**TASK TO CARRY OUT:** Every line of the data is to be transcribed as it stands.
[[ TASK INPUTS open ]]
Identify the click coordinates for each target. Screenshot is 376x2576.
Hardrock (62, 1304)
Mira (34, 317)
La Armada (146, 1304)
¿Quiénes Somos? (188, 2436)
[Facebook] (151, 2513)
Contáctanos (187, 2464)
[[ TASK INPUTS closed ]]
**EXERCISE RESPONSE:**
Identify the click coordinates for each target. Screenshot is 376x2576.
Hardrock (62, 1304)
Mira (34, 317)
La Armada (146, 1304)
¿Quiénes Somos? (188, 2436)
[Facebook] (151, 2513)
Contáctanos (187, 2464)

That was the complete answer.